H is for Hawk

And so the war was fought, here, in a kitchen and a barn, a garden and a wood. To and fro across the disputed territory the battle onward raged. When White understood that he was the dictator he tasted defeat, engineered the hawk’s loss and pushed it away. Then came a new stage in the war: his retreat to forest bunkers.
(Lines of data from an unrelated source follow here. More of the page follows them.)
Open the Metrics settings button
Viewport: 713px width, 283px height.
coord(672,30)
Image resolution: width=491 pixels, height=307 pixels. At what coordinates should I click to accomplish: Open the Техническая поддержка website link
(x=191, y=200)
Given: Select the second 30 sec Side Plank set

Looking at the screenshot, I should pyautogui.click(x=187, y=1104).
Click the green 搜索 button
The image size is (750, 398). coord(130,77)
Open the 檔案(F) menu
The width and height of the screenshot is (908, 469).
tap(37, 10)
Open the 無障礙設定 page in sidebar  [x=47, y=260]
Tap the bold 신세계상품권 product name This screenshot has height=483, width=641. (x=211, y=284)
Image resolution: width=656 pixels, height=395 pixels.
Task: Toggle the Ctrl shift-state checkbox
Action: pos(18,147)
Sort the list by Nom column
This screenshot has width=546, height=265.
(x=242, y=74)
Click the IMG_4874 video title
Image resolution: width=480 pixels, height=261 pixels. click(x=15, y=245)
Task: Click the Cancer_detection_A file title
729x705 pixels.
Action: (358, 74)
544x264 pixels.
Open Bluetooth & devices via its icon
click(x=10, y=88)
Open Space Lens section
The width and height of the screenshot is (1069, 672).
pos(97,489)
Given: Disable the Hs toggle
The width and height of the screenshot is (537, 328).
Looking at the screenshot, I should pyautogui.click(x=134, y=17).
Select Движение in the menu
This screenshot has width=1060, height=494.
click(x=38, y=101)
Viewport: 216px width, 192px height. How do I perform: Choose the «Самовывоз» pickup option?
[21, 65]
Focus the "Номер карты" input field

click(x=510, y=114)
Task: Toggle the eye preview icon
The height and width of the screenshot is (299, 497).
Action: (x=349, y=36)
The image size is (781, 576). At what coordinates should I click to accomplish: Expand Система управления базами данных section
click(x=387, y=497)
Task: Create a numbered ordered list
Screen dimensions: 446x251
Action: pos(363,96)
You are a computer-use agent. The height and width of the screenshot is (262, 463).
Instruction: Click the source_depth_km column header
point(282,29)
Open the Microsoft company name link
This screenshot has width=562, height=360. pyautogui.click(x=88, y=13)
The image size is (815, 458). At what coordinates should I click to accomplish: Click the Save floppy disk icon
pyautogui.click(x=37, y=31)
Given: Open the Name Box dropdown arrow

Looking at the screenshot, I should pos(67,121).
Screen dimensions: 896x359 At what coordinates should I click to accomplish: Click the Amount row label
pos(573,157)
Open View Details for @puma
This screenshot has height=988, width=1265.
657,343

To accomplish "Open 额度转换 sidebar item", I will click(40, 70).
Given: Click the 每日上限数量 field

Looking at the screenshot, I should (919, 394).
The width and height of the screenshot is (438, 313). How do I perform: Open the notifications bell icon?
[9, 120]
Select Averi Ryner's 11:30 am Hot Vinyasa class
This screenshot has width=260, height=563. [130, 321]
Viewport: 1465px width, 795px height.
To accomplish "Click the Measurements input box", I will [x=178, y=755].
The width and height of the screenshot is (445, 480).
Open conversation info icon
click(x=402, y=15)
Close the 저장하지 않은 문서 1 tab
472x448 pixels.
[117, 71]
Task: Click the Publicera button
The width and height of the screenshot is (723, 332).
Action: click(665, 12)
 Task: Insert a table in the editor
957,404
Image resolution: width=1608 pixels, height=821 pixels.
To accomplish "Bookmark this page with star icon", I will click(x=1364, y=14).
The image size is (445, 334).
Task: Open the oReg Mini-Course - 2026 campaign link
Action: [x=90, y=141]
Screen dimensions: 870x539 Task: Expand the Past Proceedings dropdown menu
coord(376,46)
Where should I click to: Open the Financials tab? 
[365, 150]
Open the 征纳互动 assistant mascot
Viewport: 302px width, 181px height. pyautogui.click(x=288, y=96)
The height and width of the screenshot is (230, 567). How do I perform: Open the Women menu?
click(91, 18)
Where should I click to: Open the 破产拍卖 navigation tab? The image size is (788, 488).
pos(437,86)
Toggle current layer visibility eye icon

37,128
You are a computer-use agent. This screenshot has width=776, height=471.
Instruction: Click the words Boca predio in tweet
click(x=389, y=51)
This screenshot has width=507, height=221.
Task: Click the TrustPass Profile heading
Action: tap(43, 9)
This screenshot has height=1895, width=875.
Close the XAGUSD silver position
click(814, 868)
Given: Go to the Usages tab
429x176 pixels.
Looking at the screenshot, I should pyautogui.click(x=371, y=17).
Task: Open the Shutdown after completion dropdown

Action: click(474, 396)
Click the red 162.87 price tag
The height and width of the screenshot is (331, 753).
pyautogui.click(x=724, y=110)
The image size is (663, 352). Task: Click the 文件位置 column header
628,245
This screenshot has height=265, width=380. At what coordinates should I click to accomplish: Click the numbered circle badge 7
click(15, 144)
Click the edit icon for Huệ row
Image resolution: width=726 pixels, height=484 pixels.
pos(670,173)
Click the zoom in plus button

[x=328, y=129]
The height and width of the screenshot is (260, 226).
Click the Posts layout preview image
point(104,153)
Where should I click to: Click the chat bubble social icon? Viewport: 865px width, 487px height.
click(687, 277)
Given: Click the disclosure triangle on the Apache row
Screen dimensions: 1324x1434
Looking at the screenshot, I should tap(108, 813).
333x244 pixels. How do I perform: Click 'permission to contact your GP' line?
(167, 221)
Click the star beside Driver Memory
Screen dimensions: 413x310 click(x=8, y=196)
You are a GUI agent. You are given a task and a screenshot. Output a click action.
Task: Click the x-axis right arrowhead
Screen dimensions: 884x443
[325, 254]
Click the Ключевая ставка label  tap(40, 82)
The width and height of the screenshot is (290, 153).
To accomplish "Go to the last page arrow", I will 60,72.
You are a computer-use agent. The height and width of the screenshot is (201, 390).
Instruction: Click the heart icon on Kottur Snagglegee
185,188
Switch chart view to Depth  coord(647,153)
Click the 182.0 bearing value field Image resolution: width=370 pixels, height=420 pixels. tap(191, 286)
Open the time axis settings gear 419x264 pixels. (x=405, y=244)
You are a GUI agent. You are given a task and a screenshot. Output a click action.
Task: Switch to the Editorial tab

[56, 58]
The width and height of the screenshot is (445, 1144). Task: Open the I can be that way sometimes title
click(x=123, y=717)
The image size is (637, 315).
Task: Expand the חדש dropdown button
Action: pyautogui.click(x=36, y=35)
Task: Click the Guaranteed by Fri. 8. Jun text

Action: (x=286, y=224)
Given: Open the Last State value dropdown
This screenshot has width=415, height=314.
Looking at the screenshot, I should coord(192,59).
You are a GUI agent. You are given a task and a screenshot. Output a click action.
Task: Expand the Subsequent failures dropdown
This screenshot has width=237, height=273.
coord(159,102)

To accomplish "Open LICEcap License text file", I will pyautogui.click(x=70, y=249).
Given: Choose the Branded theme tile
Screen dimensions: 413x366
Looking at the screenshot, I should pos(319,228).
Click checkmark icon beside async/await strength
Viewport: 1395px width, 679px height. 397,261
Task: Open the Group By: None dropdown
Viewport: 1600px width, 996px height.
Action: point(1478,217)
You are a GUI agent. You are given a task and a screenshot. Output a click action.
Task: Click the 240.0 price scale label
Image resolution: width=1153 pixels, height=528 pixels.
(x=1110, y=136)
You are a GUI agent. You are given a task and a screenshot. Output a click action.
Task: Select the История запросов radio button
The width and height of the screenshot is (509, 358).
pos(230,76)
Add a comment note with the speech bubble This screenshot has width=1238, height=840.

From these miniature shelters, he hoped to bring down the hawks of the air that flew like the aeroplanes in his dreams.

 

Years before, back in those happy times of safety in St Leonards, his greatest thrill had been when his grandparents took him to Hastings Caves and the guide led them underground into the curious halls of smuggler-carved sandstone. ‘At a particular point in the journey under the earth,’6 he wrote, ‘as we children and the nannies and the ordinary holiday trippers stood mute in the silent, sound-absorbing sand, the guide used to put out his candle – and there we were in the utter darkness as well.’ He treasured that memory. For a boy who always felt imperilled, that pitch-black cave was a refuge, and he returned to it in his imagination again and again. He dreamed of tunnels and caves as sanctuaries. He called his cottage in the woods his badger’s sett. In Gone to Ground he made an underground bunker save a field of hunting folk from the end of the world; and in The Queen of Air and Darkness, the second book of The Once and Future King, he wrote of Merlyn’s imprisonment for centuries in the cave beneath the hill. The imprisonment is in Malory, but Merlyn’s foreknowledge of his fate is not. ‘It will be charming to have a rest for a few hundred years,’7 he announces to the astounded king.

 

A return to the womb would be one way of seeing this obsession with dark and private spaces. But White saw them not as the womb of the mother he despised, but as refuges under the ground; they were safe because they were hidden from the persecutor’s hunting eyes.

 

He has made himself a grave. It is a skeletal coracle of slim ash poles covered with a wet blanket sprouting with mustard and grass. He’d scattered the seeds on the wool and waited for them to grow. This morning he toiled like a tortoise with the shell on his forehead and shoulders, took it out to the wood, arranged the blanket over it and lay on the ground inside. He has no tobacco. He cannot smoke. He can barely move. He has been here for hours, shivering with cold, lying in wait for hawks that would not come. It is a vigil, an ordeal, just as those long nights with the hawk. Another thunderstorm crosses the Ridings. The sky is rusty water and the trees have blurred to ink. Fat raindrops hammer on the blanket and soak through his steaming clothes; there is wet wool and sweat and the electric scent of the storm carried in with the rising wind. He is closer to them now, those long dead men who understood him. He lies in a grave like them. He holds his breath as poachers walk past, men who know the forest in all its perfect parts, men who have the instinctive ability to read the landscape. They do not see him. He has become invisible. It is something like a miracle. The suffering of his body is as naught to the joy of being free from the pain of being seen.

 

 

 

 

 

21

 

 

Fear

 

 

IT WAS ALWAYS there, kneeling by Mabel on her prey, that the thoughts came, when I wondered how I could be doing this, how I could be hunting at all. I hate killing things. I’m loath to tread on spiders and get laughed at for rescuing flies. But now I understood for the first time what bloodthirstiness was all about. It was only when I was aligned with the hawk’s eye that it made sense, but then it made more sense than anything else in the world. When I saw birds fly overhead I’d turn my head and follow them with a kind of longing.